Sinologue, Jean-Luc Domenach est directeur de recherche au Centre d'études et de recherches internationales (CERI). Auteur de nombreux ouvrages sur la Chine, il a récemment publié «La Chine m'inquiète» (éd. Perrin, 2008).

Les émeutes du Xinjiang mettent aux prises les Ouïghours et les Hans. Qui sont-ils ?
Les Hans forment l'ethnie chinoise majoritaire et sont environ 10 millions dans la province du Xinjiang, tandis que les Ouïghours sont environ 8 millions et sont une population musulmane d'origine turque [arrivée en Chine au 8e siècle, ndlr]. Les Ouïghours se plaignent de la colonisation du Xinjiang par les Chinois, qui a commencé dès le XVIIIe siècle et qui a été relancée par les communistes depuis 1949.
Pourquoi les Ouïghours et les Hans s'affrontent-ils aujourd'hui ?
Il y a déjà eu de très nombreuses révoltes de la part des Ouïghours, notamment au début et à la fin des années 60 et au début des années 90, parce que leur sentiment identitaire est particulièrement fort. En fait, il y a un esprit de résistance des Ouïghours depuis que les Chinois les Hans colonisent le Xinjiang. Dans les années 1940, il y a même eu une République ouïghoure du Turkestan, indépendante de la Chine. Aujourd'hui, cette résistance est d'autant plus forte que les Ouïghours ont le sentiment que la progression de l'économie chinoise se fait à leurs dépens et facilite une domination croissante des Chinois sur leur population.
Que représente le Xinjiang pour Pékin ?
Cette région constitue un véritable enjeu de sécurité publique pour les autorités chinoises, puisqu'il s'agit d'un très vaste espace, situé au centre d'une zone très fragile près du Tadjikistan, du Kirghizstan ou de l'Ouzbékistan, et où se font notamment les essais nucléaires chinois.
Les liens que Pékin dresse entre les Ouïghours et le terrorisme islamiste sont-ils crédibles ?
Absolument pas. Ce sont des histoires. Pour beaucoup de pouvoirs en place, il est toujours facile d'établir un lien entre les résistances ethniques et le terrorisme. En réalité, seuls quelques Ouïghours ont intégré les rangs d'al-Qaida, mais il s'agit de cas extrêmement minoritaires. En général, les Ouïghours sont d'ailleurs d'un islam très modéré.

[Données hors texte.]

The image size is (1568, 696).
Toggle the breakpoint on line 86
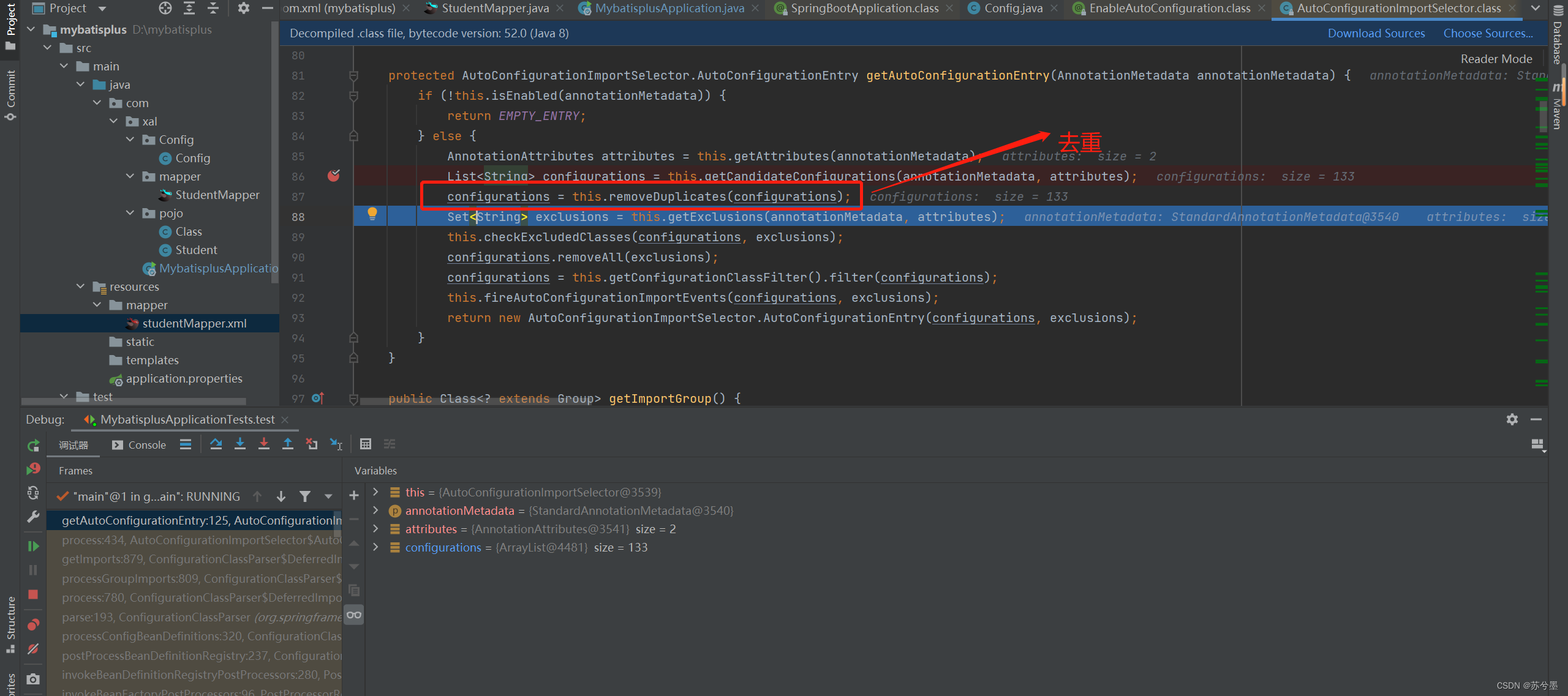click(x=333, y=176)
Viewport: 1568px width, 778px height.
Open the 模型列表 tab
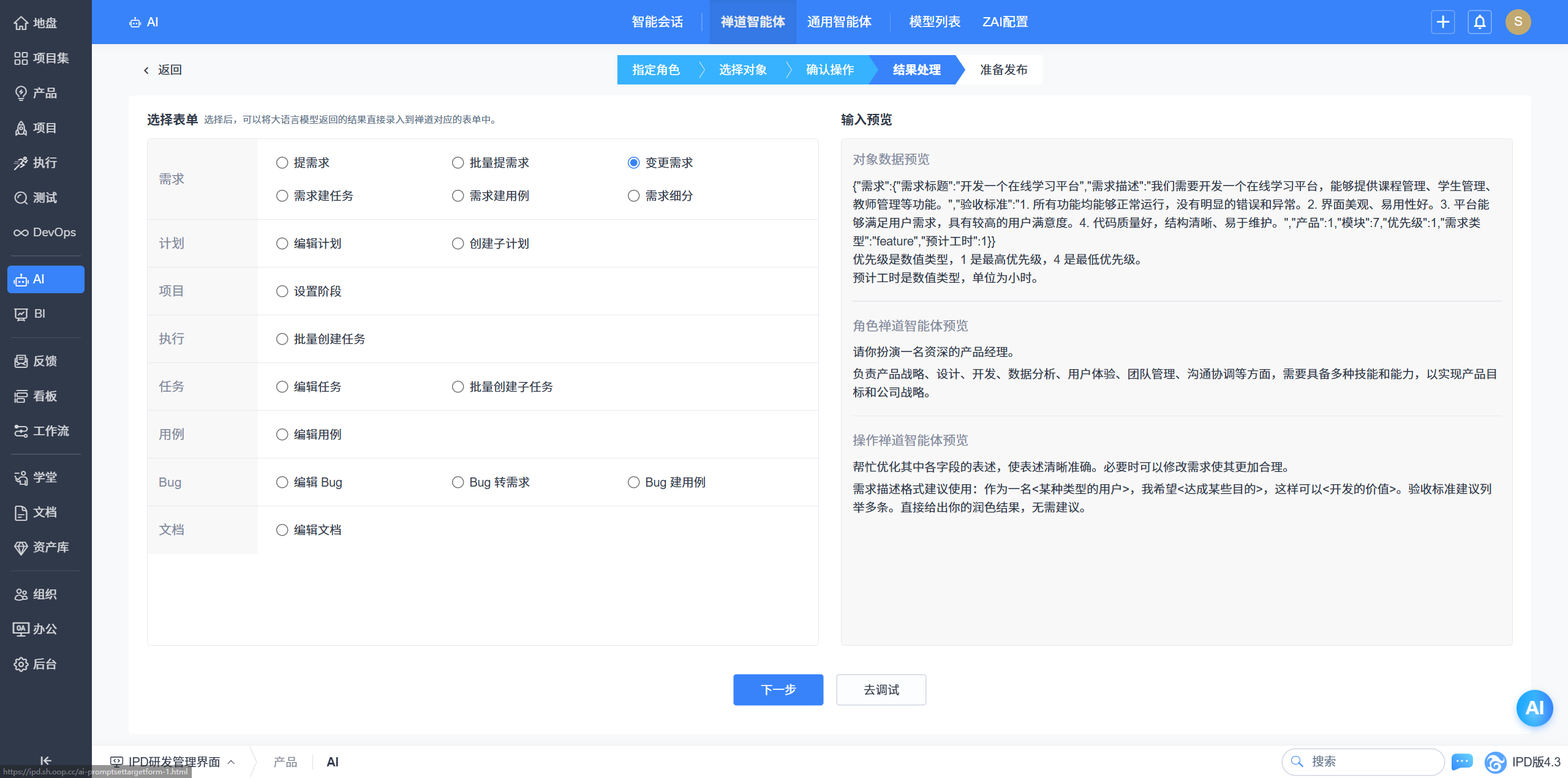(934, 22)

«La répression risque d'être épouvantable»

Peut-on dresser un parallèle entre les troubles au Xinjiang et les émeutes au Tibet en 2008 ?
Il y a en effet plusieurs points communs. D'abord en ce qui concerne le retentissement médiatique international actuel, et puis il y a le même décalage entre ce modeste peuple ouïghour et les un milliard trois-cents millions de Chinois. La répression risque d'être épouvantable. Néanmoins, il y a une différence majeure, c'est que les Ouïghours sont beaucoup plus dangereux que les Tibétains. Premièrement parce qu'ils sont très bagarreurs et très organisés, ce sont de vrais guerriers ! Et deuxièmement parce que, contrairement à ce qui existe chez les Tibétains, il y a parmi les Ouïghours de vraies élites ainsi qu'une vraie diaspora à travers le monde.
Est-ce que les Chinois comprennent cette révolte ouïghoure ?
Les Ouïghours ne sont pas très aimés en Chine. Un peu comme les gens du voyage chez nous, ils ont une mauvaise réputation, ils sont souvent accusés d'être des brigands, des voleurs… Du coup, je ne suis pas sûr qu'il y ait une grande solidarité envers les Ouïghours de la part des Chinois, et notamment de la part de la jeunesse chinoise, qui connaît actuellement une véritable explosion de nationalisme.